▶ Given passage:

# City Schools Pandas Challenge 

This analysis of the district-wide standardized test results aggregates data containing student's math and reading 
scores, as well as various information on the schools they attend. The purpose is to showcase obvious trends in school 
performance.

In [1]:
# Dependencies
import pandas as pd

In [2]:
# Store filepath for the school file
school_file = "Resources/schools_complete.csv"

In [3]:
#Store filepath for the student file
student_file = "Resources/students_complete.csv"

In [4]:
# Read the school file with the pandas library
school_df = pd.read_csv(school_file)
#school_df.head()

In [5]:
# Read the student file with the pandas library
student_df = pd.read_csv(student_file)
#student_df.head()

## District Summary

This is a high level snapshot of the district's key metrics.

In [6]:
#Find district summary information, like total schools
total_schools = school_df["school_name"].count()
#total_schools

In [7]:
total_students = school_df["size"].sum()
#total_students

In [8]:
total_budget = school_df["budget"].sum()
#total_budget

In [9]:
average_math_score = student_df["math_score"].mean()
#average_math_score

In [10]:
average_reading_score = student_df["reading_score"].mean()
#average_reading_score

In [11]:
# Find percent of students passing math, start with total scores:
total_math_score = student_df["math_score"].count()
#total_math_score

# Find passing scores:
passing_math = student_df.loc[(student_df["math_score"] >= 60)]
total_passing_math = len(passing_math)
#passing_math_score
                   
percent_math_pass = total_passing_math / total_math_score   
#percent_math_pass 

In [12]:
# Find percent of students passing reading, start with total scores:
total_reading_score = student_df["reading_score"].count()
#total_reading_score

passing_reading = student_df.loc[(student_df["reading_score"] >= 60)]
total_passing_reading = len(passing_reading)
#passing_reading_score
                   
percent_reading_pass = total_passing_reading / total_reading_score    
#percent_reading_pass 

In [13]:
# Find percent of students passing both math and reading, start with total scores:
total_score = student_df["math_score"].count()

▶ The request:
Reproduce word for word the part of the City Schools Pandas Challenge page that begins with "#average_reading_score" and ends with "total_passing_math = len(passing_math)".

▶ Dataset excerpt:
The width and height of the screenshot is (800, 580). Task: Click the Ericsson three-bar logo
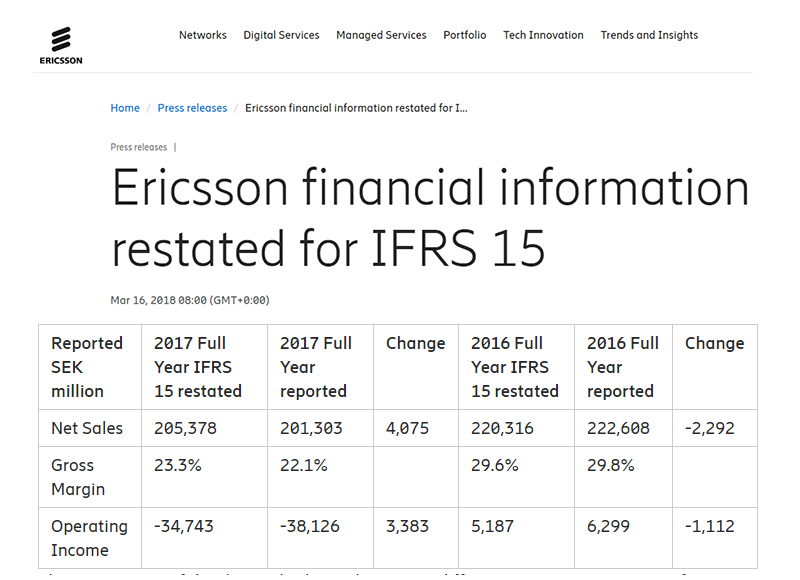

▶ Expected output:
#average_reading_score

In [11]:
# Find percent of students passing math, start with total scores:
total_math_score = student_df["math_score"].count()
#total_math_score

# Find passing scores:
passing_math = student_df.loc[(student_df["math_score"] >= 60)]
total_passing_math = len(passing_math)